ABSTRACT

Throughout the nineteenth century the Spanish population was mostly rural. The birth of a health administration was linked to the fight against infectious diseases and poor living conditions. The 1855 Health Act established the control of borders and an internal national administration composed of provincial and local health boards. At the end of the nineteenth century, municipal laboratories controlled drinking water, food quality and adulterations, providing vaccines and serums. Regional initiatives in cities were regulated under a Central Institute of Bacteriology and Hygiene (1894) in Madrid, which evolved into the Instituto de Seroterapia, Vacunación y Bacteriología Alfonso XIII. It coordinated policies on vaccination, immunization, and bacteriological tests.
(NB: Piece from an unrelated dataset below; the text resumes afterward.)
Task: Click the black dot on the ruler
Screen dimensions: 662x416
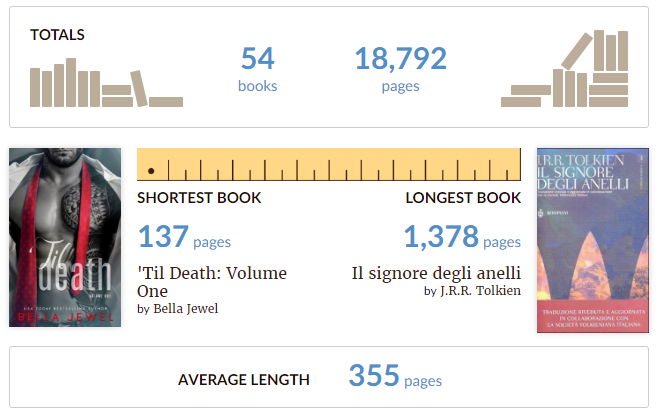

A Commission for Social Reform (1880) focused on public policies regarding poverty. Its first survey (1884) provided a grim picture of malnutrition, poor clothing, housing, morbidity, and mortality rates among workers and peasants. In 1904 a General Health Instruction established a health administration. The General Health Board was the executive branch; the Royal Health Council was the central consultative body. Health officials were the technical body. In the 1920s, provincial health institutes had three technical sections: epidemiology and disinfection; clinical, hygienic, and chemical analysis; and vaccinations. Creating a health administration involved a transition from charity to secular institutions endowed with technical knowledge in laboratory medicine.